The eventual repair and restoration of St. Nicholas took place in 1802, incorporating the remaining medieval materials through the generosity of Thomas Crook, a pioneer in agricultural and a successful equine breeder, who owned much of the land in the hamlet. The flat corniced ceiling of the Nave also dates from this period, paralleling a similar addition to the parish church in Chippenham. A tablet on the wall of the North aisle, among many others to members of his family, relates his munificence as follows:
‘…..THOMAS CROOK/ who during the time of his possessing and/ occupying the greater part of the Land / in the Tything of Tytherton/ (and being Church Warden) caused this church to be rebuilt A.D 1802…..’

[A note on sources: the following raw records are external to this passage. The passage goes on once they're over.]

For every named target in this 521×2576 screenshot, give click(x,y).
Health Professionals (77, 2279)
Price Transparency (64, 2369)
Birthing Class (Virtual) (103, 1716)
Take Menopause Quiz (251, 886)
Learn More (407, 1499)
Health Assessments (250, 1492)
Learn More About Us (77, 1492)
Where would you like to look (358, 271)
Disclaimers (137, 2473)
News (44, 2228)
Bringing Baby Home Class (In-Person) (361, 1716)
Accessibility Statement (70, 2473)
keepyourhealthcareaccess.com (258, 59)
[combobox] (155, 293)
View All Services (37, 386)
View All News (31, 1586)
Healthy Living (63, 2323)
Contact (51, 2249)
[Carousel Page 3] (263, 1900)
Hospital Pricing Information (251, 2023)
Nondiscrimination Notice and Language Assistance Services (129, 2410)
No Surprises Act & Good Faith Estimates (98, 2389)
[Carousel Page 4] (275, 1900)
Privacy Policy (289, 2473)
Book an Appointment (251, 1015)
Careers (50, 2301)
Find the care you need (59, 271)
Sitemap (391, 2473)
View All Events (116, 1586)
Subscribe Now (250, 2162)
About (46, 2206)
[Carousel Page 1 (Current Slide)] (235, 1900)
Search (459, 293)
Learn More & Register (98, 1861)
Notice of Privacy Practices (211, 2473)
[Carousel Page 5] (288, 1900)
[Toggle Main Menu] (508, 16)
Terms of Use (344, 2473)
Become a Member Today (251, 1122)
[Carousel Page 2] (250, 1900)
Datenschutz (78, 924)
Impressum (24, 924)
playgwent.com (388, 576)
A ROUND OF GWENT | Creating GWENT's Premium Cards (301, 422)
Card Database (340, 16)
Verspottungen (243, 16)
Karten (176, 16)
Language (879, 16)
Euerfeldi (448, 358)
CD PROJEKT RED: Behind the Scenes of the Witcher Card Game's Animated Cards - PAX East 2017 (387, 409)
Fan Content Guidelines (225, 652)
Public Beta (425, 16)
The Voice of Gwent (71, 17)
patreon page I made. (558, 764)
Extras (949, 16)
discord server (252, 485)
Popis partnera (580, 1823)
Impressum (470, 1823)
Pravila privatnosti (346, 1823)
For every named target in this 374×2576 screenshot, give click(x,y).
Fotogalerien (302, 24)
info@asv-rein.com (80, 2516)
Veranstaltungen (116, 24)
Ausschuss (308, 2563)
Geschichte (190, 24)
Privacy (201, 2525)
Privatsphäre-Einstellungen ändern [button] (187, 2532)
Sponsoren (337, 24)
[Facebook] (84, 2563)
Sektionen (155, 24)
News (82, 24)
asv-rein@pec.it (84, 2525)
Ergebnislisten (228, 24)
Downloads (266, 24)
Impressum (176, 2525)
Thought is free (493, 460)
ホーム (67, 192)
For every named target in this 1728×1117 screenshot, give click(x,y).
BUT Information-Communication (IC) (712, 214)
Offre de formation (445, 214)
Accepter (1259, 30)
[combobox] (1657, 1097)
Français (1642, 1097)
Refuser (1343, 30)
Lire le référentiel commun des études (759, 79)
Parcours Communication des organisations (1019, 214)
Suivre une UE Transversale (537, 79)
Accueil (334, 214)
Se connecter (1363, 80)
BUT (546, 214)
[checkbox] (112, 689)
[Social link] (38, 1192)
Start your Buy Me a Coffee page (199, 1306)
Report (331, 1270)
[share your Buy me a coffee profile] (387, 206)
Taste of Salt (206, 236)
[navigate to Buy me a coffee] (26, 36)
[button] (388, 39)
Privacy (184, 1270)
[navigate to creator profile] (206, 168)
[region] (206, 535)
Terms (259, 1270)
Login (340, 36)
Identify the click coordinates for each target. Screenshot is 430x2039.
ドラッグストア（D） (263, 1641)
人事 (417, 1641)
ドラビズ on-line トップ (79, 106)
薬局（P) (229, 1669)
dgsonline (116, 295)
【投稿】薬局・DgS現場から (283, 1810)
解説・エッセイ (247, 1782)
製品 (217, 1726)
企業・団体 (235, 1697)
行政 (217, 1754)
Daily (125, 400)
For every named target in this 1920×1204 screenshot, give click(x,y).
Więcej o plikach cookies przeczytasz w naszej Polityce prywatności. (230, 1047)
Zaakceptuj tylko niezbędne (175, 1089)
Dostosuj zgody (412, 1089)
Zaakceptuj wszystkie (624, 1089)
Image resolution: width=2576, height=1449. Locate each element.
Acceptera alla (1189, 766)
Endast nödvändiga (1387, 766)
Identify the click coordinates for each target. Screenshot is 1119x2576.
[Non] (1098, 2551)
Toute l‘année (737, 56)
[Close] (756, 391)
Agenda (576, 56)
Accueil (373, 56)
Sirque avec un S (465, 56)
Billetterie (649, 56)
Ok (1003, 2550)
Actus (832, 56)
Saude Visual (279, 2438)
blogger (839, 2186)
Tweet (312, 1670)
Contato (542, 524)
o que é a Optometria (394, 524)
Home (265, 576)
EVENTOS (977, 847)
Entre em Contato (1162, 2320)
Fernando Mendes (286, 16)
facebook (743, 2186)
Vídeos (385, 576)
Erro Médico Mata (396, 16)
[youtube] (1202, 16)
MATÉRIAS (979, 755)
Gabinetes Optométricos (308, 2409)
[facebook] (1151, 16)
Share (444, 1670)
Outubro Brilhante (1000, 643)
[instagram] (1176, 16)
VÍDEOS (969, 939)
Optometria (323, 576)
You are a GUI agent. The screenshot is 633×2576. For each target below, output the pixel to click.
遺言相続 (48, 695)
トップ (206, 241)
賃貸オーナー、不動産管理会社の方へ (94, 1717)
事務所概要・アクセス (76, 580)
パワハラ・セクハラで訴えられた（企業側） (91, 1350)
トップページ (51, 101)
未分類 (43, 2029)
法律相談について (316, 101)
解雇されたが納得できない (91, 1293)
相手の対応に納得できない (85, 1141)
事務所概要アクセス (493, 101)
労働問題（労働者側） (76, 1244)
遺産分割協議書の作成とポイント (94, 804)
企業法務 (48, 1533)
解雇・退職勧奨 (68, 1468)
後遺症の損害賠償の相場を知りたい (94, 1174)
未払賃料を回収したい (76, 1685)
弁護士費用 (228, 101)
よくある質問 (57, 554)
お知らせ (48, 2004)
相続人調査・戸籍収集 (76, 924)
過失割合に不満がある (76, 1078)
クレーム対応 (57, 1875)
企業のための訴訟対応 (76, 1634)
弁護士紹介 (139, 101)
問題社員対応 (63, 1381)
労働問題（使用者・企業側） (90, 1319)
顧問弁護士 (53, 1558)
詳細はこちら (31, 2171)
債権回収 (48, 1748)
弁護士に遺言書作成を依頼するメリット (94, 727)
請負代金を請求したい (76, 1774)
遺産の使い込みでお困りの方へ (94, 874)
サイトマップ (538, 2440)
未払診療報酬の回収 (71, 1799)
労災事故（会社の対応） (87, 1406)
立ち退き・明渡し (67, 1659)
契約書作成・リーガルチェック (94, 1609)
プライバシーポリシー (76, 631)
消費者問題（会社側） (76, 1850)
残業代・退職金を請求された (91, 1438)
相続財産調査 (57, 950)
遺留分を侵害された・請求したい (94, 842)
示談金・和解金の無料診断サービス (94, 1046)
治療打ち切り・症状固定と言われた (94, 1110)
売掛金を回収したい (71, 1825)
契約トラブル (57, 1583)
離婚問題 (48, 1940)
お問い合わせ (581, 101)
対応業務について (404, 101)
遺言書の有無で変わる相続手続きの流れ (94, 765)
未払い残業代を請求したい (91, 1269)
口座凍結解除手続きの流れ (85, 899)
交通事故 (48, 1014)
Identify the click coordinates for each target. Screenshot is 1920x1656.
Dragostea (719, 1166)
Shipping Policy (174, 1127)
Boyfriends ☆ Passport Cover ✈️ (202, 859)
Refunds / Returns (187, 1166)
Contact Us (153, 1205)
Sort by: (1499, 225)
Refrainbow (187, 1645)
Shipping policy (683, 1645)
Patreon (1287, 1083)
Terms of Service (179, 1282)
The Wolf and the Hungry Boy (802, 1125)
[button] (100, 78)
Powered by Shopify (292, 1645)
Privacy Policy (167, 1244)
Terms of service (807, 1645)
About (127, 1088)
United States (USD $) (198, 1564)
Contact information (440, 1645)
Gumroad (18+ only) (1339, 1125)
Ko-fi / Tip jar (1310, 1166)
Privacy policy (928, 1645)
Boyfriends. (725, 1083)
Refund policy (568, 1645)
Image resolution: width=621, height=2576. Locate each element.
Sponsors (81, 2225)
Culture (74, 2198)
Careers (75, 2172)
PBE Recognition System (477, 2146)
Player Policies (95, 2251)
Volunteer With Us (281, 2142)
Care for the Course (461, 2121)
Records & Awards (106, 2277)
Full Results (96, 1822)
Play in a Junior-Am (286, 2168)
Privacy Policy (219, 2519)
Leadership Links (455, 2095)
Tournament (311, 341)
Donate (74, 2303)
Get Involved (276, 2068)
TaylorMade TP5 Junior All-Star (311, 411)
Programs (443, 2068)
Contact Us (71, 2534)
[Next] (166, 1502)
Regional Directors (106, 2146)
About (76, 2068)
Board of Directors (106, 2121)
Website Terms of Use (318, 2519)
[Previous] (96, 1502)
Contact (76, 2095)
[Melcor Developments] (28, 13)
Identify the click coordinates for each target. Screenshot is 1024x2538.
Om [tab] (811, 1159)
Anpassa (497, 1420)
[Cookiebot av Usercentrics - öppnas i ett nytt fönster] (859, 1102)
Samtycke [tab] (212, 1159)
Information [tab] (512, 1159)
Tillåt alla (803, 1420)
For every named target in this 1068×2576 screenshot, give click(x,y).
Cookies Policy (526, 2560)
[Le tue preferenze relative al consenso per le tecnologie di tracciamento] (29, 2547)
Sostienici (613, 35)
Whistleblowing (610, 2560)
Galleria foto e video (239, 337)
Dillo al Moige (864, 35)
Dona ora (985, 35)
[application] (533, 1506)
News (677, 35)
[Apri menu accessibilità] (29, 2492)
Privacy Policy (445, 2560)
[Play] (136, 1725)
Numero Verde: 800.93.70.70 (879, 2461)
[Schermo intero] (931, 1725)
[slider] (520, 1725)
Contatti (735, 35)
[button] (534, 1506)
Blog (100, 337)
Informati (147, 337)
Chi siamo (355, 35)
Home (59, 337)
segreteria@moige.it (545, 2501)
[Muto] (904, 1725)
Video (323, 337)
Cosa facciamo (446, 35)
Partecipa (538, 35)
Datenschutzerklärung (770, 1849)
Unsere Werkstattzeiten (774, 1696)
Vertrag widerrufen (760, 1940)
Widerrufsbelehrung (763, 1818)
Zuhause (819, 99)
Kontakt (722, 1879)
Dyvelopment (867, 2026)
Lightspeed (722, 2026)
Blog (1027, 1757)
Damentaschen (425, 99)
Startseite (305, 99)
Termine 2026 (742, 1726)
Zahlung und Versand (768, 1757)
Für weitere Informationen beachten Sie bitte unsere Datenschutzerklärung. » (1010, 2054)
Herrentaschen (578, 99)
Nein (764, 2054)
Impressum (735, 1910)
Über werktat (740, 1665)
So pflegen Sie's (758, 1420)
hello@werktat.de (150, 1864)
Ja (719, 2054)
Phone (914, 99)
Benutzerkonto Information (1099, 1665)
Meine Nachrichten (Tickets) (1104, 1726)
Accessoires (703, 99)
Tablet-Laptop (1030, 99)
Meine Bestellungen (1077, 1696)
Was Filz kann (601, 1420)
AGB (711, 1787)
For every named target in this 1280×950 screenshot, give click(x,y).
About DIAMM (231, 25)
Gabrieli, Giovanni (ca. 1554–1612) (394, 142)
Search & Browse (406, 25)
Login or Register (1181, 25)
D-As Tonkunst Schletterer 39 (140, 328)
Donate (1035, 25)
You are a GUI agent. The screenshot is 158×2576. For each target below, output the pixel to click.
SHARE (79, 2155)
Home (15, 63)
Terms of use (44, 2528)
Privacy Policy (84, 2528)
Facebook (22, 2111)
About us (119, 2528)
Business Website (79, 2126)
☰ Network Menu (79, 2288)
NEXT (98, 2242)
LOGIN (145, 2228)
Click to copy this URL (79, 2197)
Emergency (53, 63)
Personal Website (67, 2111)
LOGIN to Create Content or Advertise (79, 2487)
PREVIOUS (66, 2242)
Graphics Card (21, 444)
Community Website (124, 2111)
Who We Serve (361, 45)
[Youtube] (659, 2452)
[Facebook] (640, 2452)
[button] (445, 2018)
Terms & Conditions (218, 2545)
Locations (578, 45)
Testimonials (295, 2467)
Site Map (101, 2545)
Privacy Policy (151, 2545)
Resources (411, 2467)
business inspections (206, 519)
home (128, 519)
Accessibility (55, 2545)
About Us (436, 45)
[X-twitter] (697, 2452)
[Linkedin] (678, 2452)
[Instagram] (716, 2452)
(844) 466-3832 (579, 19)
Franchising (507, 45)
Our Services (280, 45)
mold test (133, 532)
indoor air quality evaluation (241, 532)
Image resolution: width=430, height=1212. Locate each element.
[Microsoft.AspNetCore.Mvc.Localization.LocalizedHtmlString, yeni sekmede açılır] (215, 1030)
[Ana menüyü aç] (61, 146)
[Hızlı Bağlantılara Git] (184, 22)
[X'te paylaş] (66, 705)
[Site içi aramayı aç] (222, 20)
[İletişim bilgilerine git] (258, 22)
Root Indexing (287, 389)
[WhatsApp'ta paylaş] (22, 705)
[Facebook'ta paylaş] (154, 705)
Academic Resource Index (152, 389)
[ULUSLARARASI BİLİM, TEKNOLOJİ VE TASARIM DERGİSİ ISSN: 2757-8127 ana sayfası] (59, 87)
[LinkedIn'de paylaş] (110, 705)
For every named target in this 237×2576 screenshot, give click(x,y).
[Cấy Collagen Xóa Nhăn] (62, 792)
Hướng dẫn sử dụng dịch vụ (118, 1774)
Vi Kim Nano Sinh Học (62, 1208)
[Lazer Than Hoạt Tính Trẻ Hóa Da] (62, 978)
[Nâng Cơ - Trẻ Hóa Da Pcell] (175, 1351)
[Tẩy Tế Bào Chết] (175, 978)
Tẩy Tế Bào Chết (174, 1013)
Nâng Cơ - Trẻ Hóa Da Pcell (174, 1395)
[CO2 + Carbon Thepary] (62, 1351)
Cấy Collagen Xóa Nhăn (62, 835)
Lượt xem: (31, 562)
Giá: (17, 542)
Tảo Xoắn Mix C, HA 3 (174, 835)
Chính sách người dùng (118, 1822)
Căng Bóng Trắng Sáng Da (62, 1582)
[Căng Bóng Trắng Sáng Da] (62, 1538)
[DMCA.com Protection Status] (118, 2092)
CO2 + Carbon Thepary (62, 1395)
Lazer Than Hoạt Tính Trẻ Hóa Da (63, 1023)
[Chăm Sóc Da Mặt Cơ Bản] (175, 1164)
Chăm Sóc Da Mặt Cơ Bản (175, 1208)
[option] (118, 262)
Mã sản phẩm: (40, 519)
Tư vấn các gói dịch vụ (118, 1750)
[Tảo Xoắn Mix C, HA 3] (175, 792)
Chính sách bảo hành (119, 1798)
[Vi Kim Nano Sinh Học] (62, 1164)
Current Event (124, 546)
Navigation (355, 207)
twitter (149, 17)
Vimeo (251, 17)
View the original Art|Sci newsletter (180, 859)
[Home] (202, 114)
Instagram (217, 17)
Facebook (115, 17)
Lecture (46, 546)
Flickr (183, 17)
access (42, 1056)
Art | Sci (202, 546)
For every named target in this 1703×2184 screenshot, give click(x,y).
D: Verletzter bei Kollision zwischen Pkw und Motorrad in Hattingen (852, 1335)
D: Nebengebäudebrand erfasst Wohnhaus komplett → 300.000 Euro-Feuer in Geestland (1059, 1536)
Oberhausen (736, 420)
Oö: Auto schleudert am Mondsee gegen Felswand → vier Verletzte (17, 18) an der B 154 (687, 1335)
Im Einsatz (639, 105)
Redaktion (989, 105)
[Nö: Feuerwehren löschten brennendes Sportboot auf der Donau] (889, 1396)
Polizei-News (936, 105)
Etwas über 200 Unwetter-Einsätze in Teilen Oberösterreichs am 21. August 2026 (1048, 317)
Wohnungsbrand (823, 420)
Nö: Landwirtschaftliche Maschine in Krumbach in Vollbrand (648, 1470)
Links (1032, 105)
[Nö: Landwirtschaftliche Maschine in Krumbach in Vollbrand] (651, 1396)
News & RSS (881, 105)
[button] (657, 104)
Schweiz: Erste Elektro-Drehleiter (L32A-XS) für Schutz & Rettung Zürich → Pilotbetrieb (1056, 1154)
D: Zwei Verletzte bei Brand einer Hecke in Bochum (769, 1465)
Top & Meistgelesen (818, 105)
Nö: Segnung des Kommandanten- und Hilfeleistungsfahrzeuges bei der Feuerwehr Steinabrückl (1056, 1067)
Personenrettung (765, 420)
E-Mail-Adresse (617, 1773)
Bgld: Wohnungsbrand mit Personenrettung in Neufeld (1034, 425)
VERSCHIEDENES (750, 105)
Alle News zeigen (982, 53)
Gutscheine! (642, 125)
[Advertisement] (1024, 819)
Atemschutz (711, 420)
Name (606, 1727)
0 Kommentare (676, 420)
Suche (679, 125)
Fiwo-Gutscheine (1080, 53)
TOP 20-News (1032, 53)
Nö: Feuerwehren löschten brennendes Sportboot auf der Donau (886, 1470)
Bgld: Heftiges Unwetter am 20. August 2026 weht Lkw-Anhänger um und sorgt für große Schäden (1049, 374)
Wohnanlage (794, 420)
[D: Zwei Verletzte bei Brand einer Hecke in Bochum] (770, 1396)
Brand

In 1800, the artist John Buckler (1770-1851) was commissioned by Sir Richard Colt Hoare of Stourhead to produce paintings and drawings of churches and other historic buildings in Wiltshire. His pencil sketchbook of 1808 contains drawings of Tytherton Chapel.  These comprise the exterior from the North, the Font, the Nave colonnade of arches and a ground plan to which he annotated with dimensions. The exterior sketch relates to the finished watercolour painting in the Wiltshire Heritage Museum. This shows the building very much as we see it today; the churchyard wall was presumably omitted to give a clearer view. These pencil sketches of the Font and interior ground plan give precise dimensions, which reflect Buckler as an architect. 
The boxed communion service of two pattens and chalice (by Rebecca Emes and John Barnard of London), were the gift of The Revd. Edward Ellis in 1817 who was Vicar of Chippenham from 1815 until his death in 1825 at the age of 38.